§ **Work instruction**
Omit every image, and transcribe the remaining entries exactly as given.

§ **Given entries**
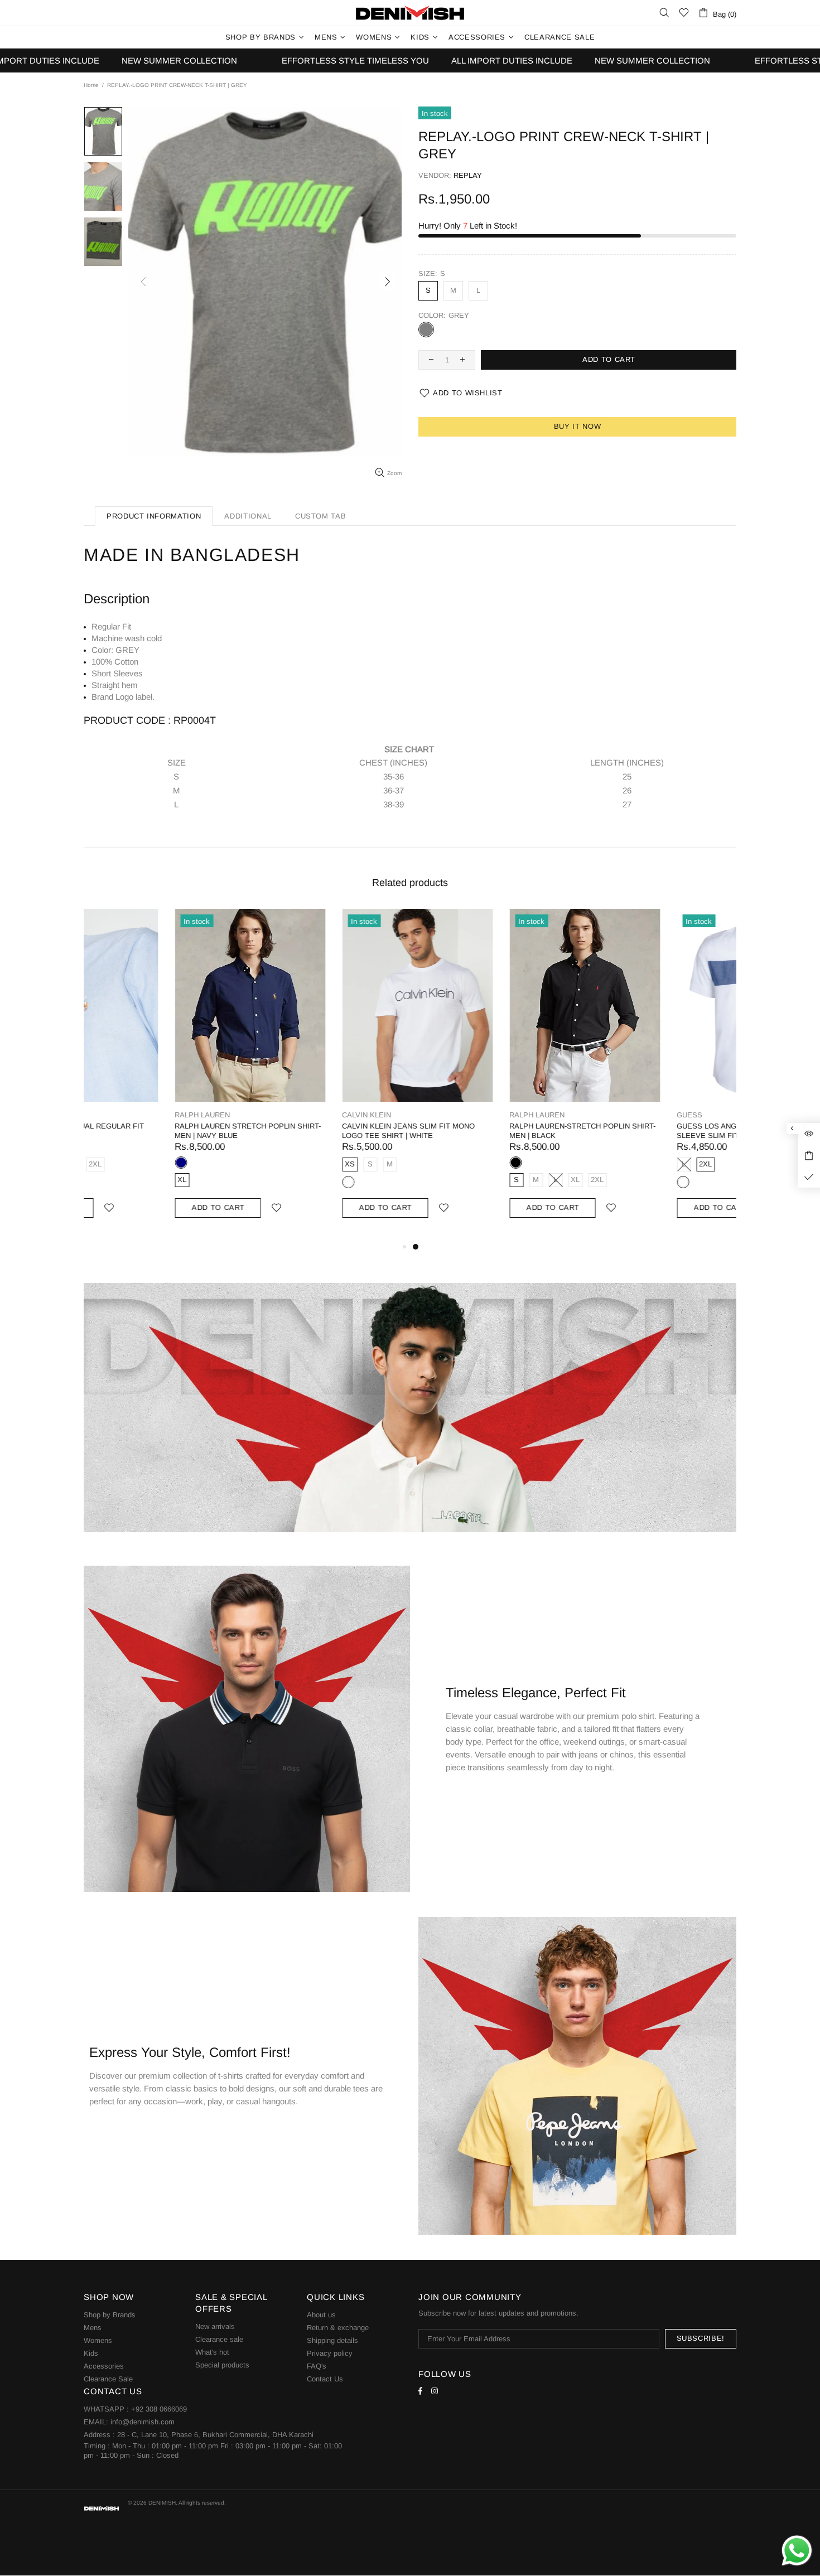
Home (91, 85)
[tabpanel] (493, 1074)
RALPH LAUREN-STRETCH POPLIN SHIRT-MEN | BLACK (491, 1131)
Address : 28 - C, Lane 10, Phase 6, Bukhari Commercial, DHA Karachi (198, 2434)
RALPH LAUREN (111, 1115)
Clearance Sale (108, 2379)
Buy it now (577, 426)
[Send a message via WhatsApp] (796, 2550)
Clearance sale (219, 2339)
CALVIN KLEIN (275, 1115)
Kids (91, 2353)
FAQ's (316, 2366)
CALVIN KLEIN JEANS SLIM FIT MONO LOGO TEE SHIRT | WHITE (317, 1131)
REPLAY (468, 175)
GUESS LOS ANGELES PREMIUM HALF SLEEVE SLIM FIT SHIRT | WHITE (654, 1131)
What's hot (212, 2352)
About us (321, 2315)
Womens (98, 2340)
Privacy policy (330, 2353)
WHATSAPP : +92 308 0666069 (135, 2409)
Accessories (104, 2366)
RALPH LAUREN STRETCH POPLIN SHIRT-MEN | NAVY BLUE (157, 1131)
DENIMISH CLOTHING (410, 12)
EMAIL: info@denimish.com (129, 2422)
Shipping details (332, 2340)
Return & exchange (338, 2327)
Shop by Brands (110, 2315)
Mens (93, 2327)
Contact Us (325, 2379)
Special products (222, 2365)
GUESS (598, 1115)
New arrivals (215, 2326)
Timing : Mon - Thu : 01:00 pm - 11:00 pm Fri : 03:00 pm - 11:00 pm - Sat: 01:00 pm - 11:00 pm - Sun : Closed (213, 2450)
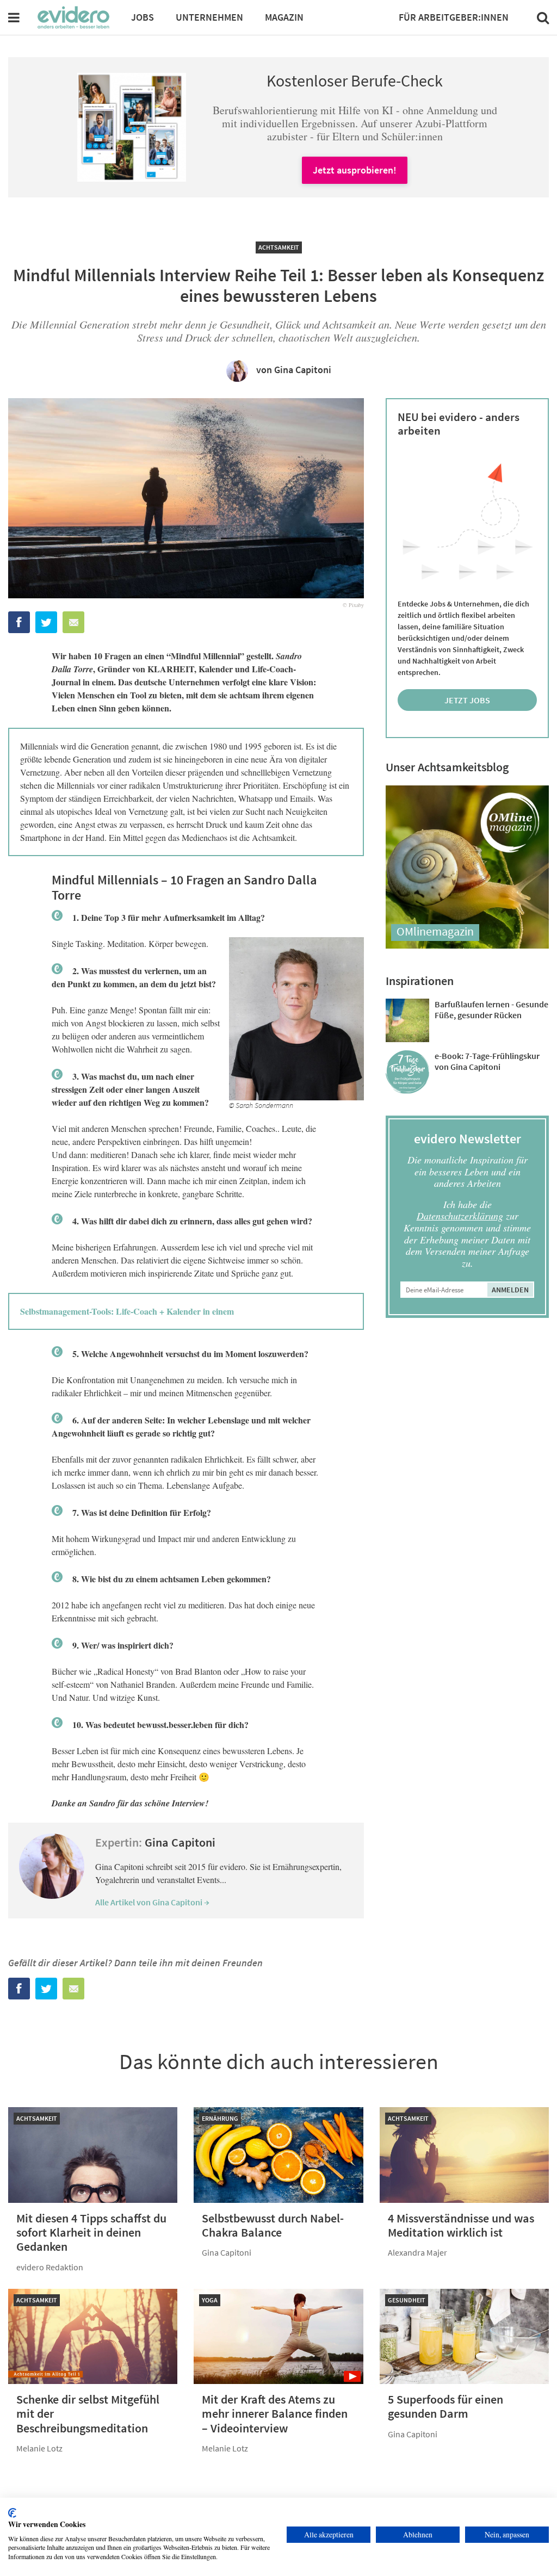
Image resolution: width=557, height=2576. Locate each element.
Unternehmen (209, 17)
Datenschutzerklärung (460, 1215)
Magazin (284, 17)
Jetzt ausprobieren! (355, 170)
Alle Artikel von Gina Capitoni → (152, 1902)
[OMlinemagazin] (467, 945)
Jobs (142, 17)
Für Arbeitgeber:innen (454, 17)
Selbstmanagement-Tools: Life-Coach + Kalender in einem (127, 1311)
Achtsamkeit (278, 247)
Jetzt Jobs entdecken (467, 703)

§ **Response below**
Home (91, 85)
[tabpanel] (493, 1074)
RALPH LAUREN-STRETCH POPLIN SHIRT-MEN | BLACK (491, 1131)
Address : 28 - C, Lane 10, Phase 6, Bukhari Commercial, DHA Karachi (198, 2434)
RALPH LAUREN (111, 1115)
Clearance Sale (108, 2379)
Buy it now (577, 426)
[Send a message via WhatsApp] (796, 2550)
Clearance sale (219, 2339)
CALVIN KLEIN (275, 1115)
Kids (91, 2353)
FAQ's (316, 2366)
CALVIN KLEIN JEANS SLIM FIT MONO LOGO TEE SHIRT | WHITE (317, 1131)
REPLAY (468, 175)
GUESS LOS ANGELES PREMIUM HALF SLEEVE SLIM FIT SHIRT | WHITE (654, 1131)
What's hot (212, 2352)
About us (321, 2315)
Womens (98, 2340)
Privacy policy (330, 2353)
WHATSAPP : +92 308 0666069 (135, 2409)
Accessories (104, 2366)
RALPH LAUREN STRETCH POPLIN SHIRT-MEN | NAVY BLUE (157, 1131)
DENIMISH CLOTHING (410, 12)
EMAIL: info@denimish.com (129, 2422)
Shipping details (332, 2340)
Return & exchange (338, 2327)
Shop by Brands (110, 2315)
Mens (93, 2327)
Contact Us (325, 2379)
Special products (222, 2365)
GUESS (598, 1115)
New arrivals (215, 2326)
Timing : Mon - Thu : 01:00 pm - 11:00 pm Fri : 03:00 pm - 11:00 pm - Sat: 01:00 pm - 11:00 pm - Sun : Closed (213, 2450)
Image resolution: width=557, height=2576. Locate each element.
Unternehmen (209, 17)
Datenschutzerklärung (460, 1215)
Magazin (284, 17)
Jetzt ausprobieren! (355, 170)
Alle Artikel von Gina Capitoni → (152, 1902)
[OMlinemagazin] (467, 945)
Jobs (142, 17)
Für Arbeitgeber:innen (454, 17)
Selbstmanagement-Tools: Life-Coach + Kalender in einem (127, 1311)
Achtsamkeit (278, 247)
Jetzt Jobs entdecken (467, 703)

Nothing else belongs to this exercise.